Have you searched limestone?


https://www.google.com/search?q=lim...KHaf-A_IQ9QEwBXoECAMQDg#imgrc=wzdkploxoDZclM:


----------



## DTW56 (Jul 30, 2018)

I have not, mainly because I didnt know the specific type of rock. Most of what comes up, as I just tried “limestone fireplace rock” is the newer style but I can definitely see the resemblance.


----------



## de-nagorg (Feb 23, 2014)

A quick test for limestone is to find an inconspicuous spot, put a drop of VINEGAR on it, and if it bubbles, it is limestone, or another cousin of limestone.

Warning this will put a mark on the stone and be hard to clean off later, thus the inconspicuous spot. 

Ask around the neighborhood and see if any other person with some has any ideas what it is.

Often stone is quarried nearby to where it is used.


ED


----------



## ClarenceBauer (Mar 4, 2005)

It appears to be a stucco type stone.
In the period of 1960 they were using a stone kit to make stucco appear to be stone.
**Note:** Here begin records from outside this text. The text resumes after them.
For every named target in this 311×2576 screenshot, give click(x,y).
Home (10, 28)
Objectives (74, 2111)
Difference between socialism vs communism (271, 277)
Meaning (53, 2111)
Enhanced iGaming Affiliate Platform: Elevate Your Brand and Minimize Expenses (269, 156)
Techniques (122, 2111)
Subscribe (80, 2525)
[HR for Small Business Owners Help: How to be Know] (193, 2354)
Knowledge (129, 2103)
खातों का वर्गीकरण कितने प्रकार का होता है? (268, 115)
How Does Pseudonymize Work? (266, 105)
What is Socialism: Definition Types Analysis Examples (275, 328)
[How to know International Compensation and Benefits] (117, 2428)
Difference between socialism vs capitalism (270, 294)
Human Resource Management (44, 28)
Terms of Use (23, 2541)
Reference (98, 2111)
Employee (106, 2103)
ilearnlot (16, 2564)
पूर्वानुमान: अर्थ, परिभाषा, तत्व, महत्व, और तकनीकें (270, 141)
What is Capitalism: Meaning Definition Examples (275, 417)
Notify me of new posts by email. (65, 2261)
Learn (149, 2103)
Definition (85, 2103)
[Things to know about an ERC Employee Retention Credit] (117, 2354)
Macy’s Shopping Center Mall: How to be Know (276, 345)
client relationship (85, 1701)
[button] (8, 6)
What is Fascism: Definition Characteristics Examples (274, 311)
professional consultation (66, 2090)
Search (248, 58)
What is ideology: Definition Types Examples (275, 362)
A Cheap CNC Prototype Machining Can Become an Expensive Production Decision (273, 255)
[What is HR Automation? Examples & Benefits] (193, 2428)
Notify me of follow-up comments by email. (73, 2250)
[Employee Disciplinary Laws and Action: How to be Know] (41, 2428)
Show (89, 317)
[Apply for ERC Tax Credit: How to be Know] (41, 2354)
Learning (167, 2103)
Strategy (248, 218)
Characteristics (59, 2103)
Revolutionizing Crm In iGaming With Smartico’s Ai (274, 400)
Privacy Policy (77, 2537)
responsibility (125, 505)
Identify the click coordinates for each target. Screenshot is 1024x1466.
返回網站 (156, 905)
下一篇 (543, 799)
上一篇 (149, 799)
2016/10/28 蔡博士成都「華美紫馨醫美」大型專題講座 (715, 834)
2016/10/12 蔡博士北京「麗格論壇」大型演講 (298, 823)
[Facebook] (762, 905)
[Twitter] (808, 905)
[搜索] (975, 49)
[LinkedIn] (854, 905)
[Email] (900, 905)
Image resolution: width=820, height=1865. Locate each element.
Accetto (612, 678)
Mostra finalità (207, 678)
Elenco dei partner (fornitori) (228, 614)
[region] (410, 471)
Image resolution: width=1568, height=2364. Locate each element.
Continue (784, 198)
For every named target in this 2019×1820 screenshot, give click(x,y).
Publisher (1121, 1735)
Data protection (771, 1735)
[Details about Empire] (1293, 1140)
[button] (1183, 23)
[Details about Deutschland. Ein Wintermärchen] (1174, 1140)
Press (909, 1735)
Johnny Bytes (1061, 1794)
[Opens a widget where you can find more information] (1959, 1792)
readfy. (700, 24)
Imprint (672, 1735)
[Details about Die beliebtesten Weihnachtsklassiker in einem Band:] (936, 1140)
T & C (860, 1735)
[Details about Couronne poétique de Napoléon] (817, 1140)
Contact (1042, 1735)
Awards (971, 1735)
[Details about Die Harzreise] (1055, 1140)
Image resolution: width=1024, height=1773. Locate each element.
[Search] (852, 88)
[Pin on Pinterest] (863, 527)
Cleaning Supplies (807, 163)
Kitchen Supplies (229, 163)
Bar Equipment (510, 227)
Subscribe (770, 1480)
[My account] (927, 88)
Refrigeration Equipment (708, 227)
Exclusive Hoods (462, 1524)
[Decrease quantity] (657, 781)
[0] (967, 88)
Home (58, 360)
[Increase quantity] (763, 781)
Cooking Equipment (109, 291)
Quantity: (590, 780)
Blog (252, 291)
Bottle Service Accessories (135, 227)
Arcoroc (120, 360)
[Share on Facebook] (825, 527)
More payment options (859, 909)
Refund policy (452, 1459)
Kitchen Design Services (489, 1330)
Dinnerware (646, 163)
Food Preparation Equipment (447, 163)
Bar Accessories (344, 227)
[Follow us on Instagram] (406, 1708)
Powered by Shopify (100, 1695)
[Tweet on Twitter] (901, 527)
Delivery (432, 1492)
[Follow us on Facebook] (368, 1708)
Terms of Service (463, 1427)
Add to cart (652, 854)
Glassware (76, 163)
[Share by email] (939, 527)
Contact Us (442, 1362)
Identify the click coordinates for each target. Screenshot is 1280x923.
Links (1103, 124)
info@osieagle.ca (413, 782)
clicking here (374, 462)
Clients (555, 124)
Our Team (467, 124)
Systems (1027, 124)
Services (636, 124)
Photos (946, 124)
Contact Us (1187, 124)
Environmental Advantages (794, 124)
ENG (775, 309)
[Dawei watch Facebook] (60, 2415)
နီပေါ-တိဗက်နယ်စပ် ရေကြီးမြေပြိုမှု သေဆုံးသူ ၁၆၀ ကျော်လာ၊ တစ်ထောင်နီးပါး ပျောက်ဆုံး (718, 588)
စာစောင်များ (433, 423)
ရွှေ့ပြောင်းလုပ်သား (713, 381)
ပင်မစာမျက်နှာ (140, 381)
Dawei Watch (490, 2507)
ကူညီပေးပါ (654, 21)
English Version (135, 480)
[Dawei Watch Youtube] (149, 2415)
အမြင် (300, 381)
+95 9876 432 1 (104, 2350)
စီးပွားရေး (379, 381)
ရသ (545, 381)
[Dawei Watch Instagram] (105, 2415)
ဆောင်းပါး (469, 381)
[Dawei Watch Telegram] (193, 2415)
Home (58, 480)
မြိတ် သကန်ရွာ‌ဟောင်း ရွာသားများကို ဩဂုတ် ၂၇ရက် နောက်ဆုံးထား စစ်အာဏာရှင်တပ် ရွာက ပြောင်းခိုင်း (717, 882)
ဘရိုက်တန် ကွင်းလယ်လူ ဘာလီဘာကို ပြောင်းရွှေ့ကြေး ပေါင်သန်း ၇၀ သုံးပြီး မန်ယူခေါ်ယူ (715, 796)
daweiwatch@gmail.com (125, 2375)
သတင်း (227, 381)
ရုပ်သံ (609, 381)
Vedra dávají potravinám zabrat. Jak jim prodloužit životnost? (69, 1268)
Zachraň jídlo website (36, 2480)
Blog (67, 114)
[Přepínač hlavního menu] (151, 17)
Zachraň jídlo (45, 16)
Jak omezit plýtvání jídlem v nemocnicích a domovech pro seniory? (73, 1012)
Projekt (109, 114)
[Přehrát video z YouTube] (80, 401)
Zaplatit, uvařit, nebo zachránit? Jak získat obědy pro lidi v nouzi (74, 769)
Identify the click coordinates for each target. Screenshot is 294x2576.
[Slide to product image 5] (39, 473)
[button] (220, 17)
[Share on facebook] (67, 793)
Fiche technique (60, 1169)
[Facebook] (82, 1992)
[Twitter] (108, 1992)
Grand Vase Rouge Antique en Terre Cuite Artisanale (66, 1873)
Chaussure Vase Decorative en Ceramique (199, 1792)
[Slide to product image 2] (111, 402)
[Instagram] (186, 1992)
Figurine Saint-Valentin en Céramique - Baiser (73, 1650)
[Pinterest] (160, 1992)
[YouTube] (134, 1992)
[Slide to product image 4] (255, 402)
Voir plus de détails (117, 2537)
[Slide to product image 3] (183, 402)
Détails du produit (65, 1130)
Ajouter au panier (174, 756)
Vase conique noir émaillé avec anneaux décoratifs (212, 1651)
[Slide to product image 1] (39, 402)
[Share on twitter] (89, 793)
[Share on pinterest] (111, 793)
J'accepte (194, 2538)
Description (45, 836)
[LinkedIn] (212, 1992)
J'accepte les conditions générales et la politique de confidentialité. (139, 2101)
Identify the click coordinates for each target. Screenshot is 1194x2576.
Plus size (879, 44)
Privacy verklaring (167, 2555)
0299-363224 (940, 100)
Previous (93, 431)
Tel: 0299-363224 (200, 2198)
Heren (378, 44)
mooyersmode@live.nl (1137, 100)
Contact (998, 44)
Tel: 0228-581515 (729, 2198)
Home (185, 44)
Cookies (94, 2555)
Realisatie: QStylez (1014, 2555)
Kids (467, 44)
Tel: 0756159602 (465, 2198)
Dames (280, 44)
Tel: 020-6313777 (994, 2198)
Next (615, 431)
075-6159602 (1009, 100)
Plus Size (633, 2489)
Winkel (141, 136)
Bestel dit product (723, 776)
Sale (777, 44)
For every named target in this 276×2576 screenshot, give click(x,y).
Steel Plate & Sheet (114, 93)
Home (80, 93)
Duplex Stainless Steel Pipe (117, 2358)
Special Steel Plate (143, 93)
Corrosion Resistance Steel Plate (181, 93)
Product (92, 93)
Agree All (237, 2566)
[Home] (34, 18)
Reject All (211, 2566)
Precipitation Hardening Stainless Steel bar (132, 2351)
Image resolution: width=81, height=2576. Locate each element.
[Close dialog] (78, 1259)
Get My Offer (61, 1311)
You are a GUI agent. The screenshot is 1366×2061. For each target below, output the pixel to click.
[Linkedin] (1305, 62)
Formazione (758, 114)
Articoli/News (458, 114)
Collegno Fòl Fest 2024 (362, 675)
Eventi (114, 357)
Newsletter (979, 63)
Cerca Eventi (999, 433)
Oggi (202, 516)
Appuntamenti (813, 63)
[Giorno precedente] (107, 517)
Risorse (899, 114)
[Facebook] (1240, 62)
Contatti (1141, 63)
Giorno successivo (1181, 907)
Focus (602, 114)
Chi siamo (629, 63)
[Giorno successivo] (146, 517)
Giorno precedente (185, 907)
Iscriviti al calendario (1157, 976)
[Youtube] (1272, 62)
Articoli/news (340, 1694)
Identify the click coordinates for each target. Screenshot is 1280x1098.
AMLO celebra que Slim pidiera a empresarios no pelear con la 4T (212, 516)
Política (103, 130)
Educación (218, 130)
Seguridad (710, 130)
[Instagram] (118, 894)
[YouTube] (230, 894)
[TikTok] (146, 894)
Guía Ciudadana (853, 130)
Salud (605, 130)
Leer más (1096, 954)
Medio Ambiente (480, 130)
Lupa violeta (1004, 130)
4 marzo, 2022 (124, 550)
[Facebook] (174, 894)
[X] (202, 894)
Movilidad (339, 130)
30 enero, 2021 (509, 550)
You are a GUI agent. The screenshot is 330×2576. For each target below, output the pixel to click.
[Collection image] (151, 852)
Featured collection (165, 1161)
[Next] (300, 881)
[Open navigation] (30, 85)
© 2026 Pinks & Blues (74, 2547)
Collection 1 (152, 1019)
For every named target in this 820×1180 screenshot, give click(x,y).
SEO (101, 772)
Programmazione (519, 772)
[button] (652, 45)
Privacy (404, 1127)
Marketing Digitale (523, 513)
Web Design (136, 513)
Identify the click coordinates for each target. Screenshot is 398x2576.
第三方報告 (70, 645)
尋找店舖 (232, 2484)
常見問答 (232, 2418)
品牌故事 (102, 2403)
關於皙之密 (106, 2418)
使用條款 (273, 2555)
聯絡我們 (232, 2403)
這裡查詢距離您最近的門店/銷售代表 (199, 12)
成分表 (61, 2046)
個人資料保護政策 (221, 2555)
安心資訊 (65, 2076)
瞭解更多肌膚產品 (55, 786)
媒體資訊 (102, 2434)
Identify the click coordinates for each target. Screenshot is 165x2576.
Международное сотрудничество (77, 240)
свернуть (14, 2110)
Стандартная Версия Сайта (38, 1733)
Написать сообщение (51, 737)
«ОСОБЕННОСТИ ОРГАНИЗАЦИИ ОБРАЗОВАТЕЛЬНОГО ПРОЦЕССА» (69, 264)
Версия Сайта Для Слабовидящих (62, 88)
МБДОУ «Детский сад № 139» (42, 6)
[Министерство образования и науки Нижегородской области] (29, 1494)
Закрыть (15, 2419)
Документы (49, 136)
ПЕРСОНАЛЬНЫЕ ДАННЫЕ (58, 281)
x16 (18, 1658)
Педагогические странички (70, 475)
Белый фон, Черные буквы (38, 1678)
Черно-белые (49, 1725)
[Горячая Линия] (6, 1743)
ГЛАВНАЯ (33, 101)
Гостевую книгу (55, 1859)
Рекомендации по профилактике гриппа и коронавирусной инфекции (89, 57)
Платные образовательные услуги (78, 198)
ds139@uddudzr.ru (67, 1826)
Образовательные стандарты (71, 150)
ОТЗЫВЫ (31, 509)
It is kind of hard to explain but the house or other substrate would have Metal Lath applied than a scratch coat of stucco than a brown coat , than the stone kit was used to make the stones in aluminum molds than applied while wet to the stucco brown coat. The best way to check if it is as stated above is to drill into the substrate in a place that is hidden and examine the drillings if they all look consistence and you hit the metal lath at about 1 inch it most likely is what we called Stucco Stone. Also try to see if the mortar joint and stone look like the same material. It could be what was known as cut stone which was also a Stucco type application but with that lay out this process would have been the most difficult to do.


----------



## Colbyt (Jan 27, 2014)

Never seen that particular color before but it looks like Bedford Stone to me. It might just be the way it is sawn.


In a 1960's home I doubt it a fake stone.


----------



## Nik333 (Mar 1, 2015)

It looks a lot like the "1960's stacked stone fireplaces". Apparently, it was fabricated.


----------



## ClarenceBauer (Mar 4, 2005)

Colbyt said:


> Never seen that particular color before but it looks like Bedford Stone to me. It might just be the way it is sawn.
> 
> 
> In a 1960's home I doubt it a fake stone.


In the late 50's & early 60's the stucco trade would use the stone making kits to make the stucco look like stone. It was like the stamps that are used to make stamped slabs only the impressions were made of Aluminum & a paper release was used in the mold than the mortar material placed in the mold and it was than placed on the stucco surface. It was very command in that period of time.


----------



## DTW56 (Jul 30, 2018)

it does indeed appear to be mortar in between those rocks/molds/ whatever they are


----------



## jomama45 (Nov 13, 2008)

Every indication is that stone is a real, full veneer stone, not man-made. Looks to be something that would fall into the limestone family. Also looks to be a dimensional, sawn height blend, probably 2.5" tall, 5" tall, with a little bit of 7.5" tall mixed in. Generally speaking, most real stone is sourced locally (especially 50+ years ago) so it likely came from within a 50 mile radius or so from where you're at. Odd's of it still being produced are relatively low though, IMO, due to the color going out of fashion long ago........


----------



## DTW56 (Jul 30, 2018)

Being I have never really done stone work, its quite amazing how it all seems to fit together so neatly and clean. I realize whoever did the work was definitely a person of experience. After reading the responses above I really started to question if the stone was real but after seeing the mortar I now know it is just a very clean job.


----------



## Gregsoldtruck79 (Dec 21, 2017)

Looks exactly like the 1960's Bedford stone used on the houses my close neighbors live in, without all the reddish tint color variation though.. Maybe the stone supplier got in to a delightfully colored stone quarry cut for a while, when the OP's fireplace surround was laid ? I dunno...


----------